HP Charts The Same Goofy Course With Whitman At The Helm

So here’s what you need to know about why HP fired CEO Leo Apotheker: it’s not because of the choices he made, it’s how he executed them. So TouchPad is still dead. PCs are still being shunned. And ’round and ’round and ’round we go.

We’ve talked a bit about how former eBay CEO is an odd choice, today’s call do discuss her anointment did little to reassure anyone that this was anything but a slapdash, unvetted pick by a board that was panicked by the negative reaction to the company’s recent actions. Actions which, incidentally, Whitman fully stood by just now:

“I am supportive of the actions that were announced on August 18th…from what I know now, I think the strategy is right, the initiatives we took on August 18th were right.”
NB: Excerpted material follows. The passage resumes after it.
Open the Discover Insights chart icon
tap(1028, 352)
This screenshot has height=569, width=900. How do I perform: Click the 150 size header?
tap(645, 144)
August 18th is when TouchPad and Veer died, when HP began exploring options to spin off or sell its PC arm, and when Autonomy was snapped up to make the company an enterprise software powerhouse. Which, man, in retrospect: what a day!

The problem, as I’ve said before, is that it’s hard to see how Whitman is more qualified than Apotheker to lead the company that HP clearly wants to become. The latter has extensive enterprise software experience; the former cashed in on eBay’s IPO and had a disastrous gubernatorial run. But Whitman has sat on HP’s board the last eight months, and she had some time to spare, so why not?

But all that’s better left for business blogs. The stuff you care most about: PC innovation. TouchPads. WebOS. Whitman’s not throwing them a life saver. She’s there to run a tighter ship, but not to change its course.